RECORDS PROVIDED START

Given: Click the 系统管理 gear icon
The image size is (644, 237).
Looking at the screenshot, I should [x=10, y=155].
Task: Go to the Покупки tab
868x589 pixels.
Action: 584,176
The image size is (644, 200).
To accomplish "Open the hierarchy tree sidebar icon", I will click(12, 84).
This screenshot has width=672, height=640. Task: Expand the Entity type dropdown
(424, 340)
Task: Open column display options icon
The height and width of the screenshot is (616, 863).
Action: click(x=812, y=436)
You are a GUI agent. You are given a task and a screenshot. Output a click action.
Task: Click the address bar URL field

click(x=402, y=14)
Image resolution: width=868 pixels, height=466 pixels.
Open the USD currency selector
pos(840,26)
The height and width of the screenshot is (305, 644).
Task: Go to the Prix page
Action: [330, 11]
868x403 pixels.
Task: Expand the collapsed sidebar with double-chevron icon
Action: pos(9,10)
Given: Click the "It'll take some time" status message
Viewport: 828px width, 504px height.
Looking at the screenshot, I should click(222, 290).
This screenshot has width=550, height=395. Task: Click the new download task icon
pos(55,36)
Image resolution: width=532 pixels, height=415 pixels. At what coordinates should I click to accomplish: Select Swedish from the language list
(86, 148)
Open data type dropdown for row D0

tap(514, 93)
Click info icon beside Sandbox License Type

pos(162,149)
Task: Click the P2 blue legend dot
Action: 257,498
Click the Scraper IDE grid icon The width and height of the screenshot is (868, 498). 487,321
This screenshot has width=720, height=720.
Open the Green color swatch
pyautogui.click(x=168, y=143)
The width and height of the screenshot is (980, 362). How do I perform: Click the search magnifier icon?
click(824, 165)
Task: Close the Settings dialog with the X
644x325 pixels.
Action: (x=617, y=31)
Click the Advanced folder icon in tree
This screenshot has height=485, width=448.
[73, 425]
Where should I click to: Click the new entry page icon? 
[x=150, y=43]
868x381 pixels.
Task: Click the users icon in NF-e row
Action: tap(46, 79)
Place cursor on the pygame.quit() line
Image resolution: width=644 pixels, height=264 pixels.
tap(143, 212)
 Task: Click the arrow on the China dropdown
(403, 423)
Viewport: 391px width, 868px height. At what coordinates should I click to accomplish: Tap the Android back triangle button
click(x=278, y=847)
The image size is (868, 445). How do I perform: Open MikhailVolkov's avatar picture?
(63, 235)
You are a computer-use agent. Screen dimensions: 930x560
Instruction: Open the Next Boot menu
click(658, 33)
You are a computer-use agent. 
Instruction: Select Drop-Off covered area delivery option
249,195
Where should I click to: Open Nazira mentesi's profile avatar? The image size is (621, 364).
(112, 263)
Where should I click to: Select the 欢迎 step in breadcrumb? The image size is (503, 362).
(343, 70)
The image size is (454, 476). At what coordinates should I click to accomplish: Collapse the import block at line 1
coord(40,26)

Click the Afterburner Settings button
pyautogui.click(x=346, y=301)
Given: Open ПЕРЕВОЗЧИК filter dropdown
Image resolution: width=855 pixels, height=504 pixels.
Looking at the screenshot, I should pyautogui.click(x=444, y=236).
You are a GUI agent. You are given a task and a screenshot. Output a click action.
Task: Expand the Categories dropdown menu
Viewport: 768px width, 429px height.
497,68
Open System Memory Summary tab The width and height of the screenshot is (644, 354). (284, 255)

RECORDS PROVIDED END

**REQUIRED WORK:** Take the data above and reproduce it exactly.

**YOUR SOLUTION:**
Given: Click the 系统管理 gear icon
The image size is (644, 237).
Looking at the screenshot, I should [x=10, y=155].
Task: Go to the Покупки tab
868x589 pixels.
Action: 584,176
The image size is (644, 200).
To accomplish "Open the hierarchy tree sidebar icon", I will click(12, 84).
This screenshot has width=672, height=640. Task: Expand the Entity type dropdown
(424, 340)
Task: Open column display options icon
The height and width of the screenshot is (616, 863).
Action: click(x=812, y=436)
You are a GUI agent. You are given a task and a screenshot. Output a click action.
Task: Click the address bar URL field

click(x=402, y=14)
Image resolution: width=868 pixels, height=466 pixels.
Open the USD currency selector
pos(840,26)
The height and width of the screenshot is (305, 644).
Task: Go to the Prix page
Action: [330, 11]
868x403 pixels.
Task: Expand the collapsed sidebar with double-chevron icon
Action: pos(9,10)
Given: Click the "It'll take some time" status message
Viewport: 828px width, 504px height.
Looking at the screenshot, I should click(222, 290).
This screenshot has width=550, height=395. Task: Click the new download task icon
pos(55,36)
Image resolution: width=532 pixels, height=415 pixels. At what coordinates should I click to accomplish: Select Swedish from the language list
(86, 148)
Open data type dropdown for row D0

tap(514, 93)
Click info icon beside Sandbox License Type

pos(162,149)
Task: Click the P2 blue legend dot
Action: 257,498
Click the Scraper IDE grid icon The width and height of the screenshot is (868, 498). 487,321
This screenshot has width=720, height=720.
Open the Green color swatch
pyautogui.click(x=168, y=143)
The width and height of the screenshot is (980, 362). How do I perform: Click the search magnifier icon?
click(824, 165)
Task: Close the Settings dialog with the X
644x325 pixels.
Action: (x=617, y=31)
Click the Advanced folder icon in tree
This screenshot has height=485, width=448.
[73, 425]
Where should I click to: Click the new entry page icon? 
[x=150, y=43]
868x381 pixels.
Task: Click the users icon in NF-e row
Action: tap(46, 79)
Place cursor on the pygame.quit() line
Image resolution: width=644 pixels, height=264 pixels.
tap(143, 212)
 Task: Click the arrow on the China dropdown
(403, 423)
Viewport: 391px width, 868px height. At what coordinates should I click to accomplish: Tap the Android back triangle button
click(x=278, y=847)
The image size is (868, 445). How do I perform: Open MikhailVolkov's avatar picture?
(63, 235)
You are a computer-use agent. Screen dimensions: 930x560
Instruction: Open the Next Boot menu
click(658, 33)
You are a computer-use agent. 
Instruction: Select Drop-Off covered area delivery option
249,195
Where should I click to: Open Nazira mentesi's profile avatar? The image size is (621, 364).
(112, 263)
Where should I click to: Select the 欢迎 step in breadcrumb? The image size is (503, 362).
(343, 70)
The image size is (454, 476). At what coordinates should I click to accomplish: Collapse the import block at line 1
coord(40,26)

Click the Afterburner Settings button
pyautogui.click(x=346, y=301)
Given: Open ПЕРЕВОЗЧИК filter dropdown
Image resolution: width=855 pixels, height=504 pixels.
Looking at the screenshot, I should pyautogui.click(x=444, y=236).
You are a GUI agent. You are given a task and a screenshot. Output a click action.
Task: Expand the Categories dropdown menu
Viewport: 768px width, 429px height.
497,68
Open System Memory Summary tab The width and height of the screenshot is (644, 354). (284, 255)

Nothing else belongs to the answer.